Sunday, September 2, 2012

The Blue River Rebellion, Atlantica September 1842

Quite apart from several hours cleaning up and converting 8 castings into rebel pikemen, I managed to find out a bit about the Blue River Valley Rebellion  of 1842.

Father Michael leading a ghostly horde of rebels in defence of their rights.


The Blue River Valley can be located by finding the triangular Sloy Lake which is nearly in the middle of the map, north of the word "Faraway". The river runs from the Western tip of the lake  to a junction with the Grand River not long before it empties into the ocean at Newport. Brooklyn and Belmont are the two major towns in the valley but there are various small hamlets scattered about.

The valley lies north of the traditional Kingdom of Faraway but ownership was included  in the original charter of the Faraway Trading Company.as were rights over Skraelingland and the Origawn Territory. It should perhaps be noted that the inhabitants of these areas were not consulted at the time. The valley was useful for access to the interior and also became the defacto border between the Wapti, the inhabitants of Skraelingland and Faraway. Since the company was interested primarily in fur, hides and minerals, the area was left pretty much to itself apart from a few company posts each with its small community of farmers and traders. Many of the FTC employees and supporting farmers were Scottish immigrants but others were descendants of a long abandoned French interest in Atlantica.
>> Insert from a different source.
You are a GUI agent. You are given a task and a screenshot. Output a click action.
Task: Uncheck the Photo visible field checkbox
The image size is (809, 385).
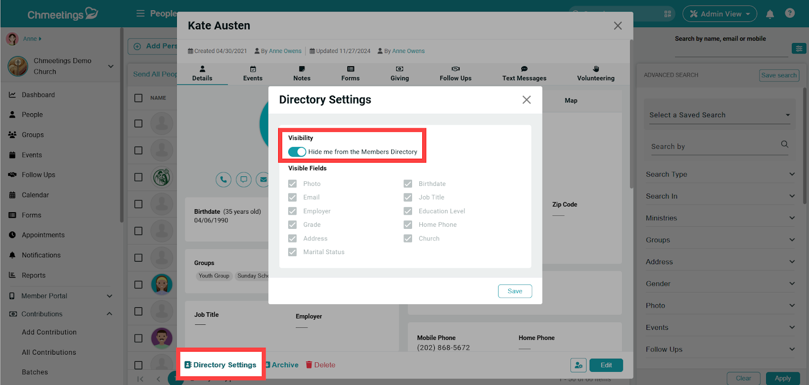pos(292,184)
As the Origawn Territory began to be opened up, an increasing number of settlers from Oberhilse  began to cross the Lake and settle in the Valley rather than pushing farther into the wilderness.




The trouble began when Faraway itself took formal possession of the Blue River Valley. Teams were dispatched  to survey the Valley and inhabitants were asked about the title to their lands. Since the FTC had paid little heed to the settlers, most had no papers granting title to the land they had farmed, sometimes for generations. The Queen proclaimed that rights would be observed and that there would be no mass expulsion but trust was low and soon meetings of alarmed settlers were being held in Churches and taverns up and down the valley.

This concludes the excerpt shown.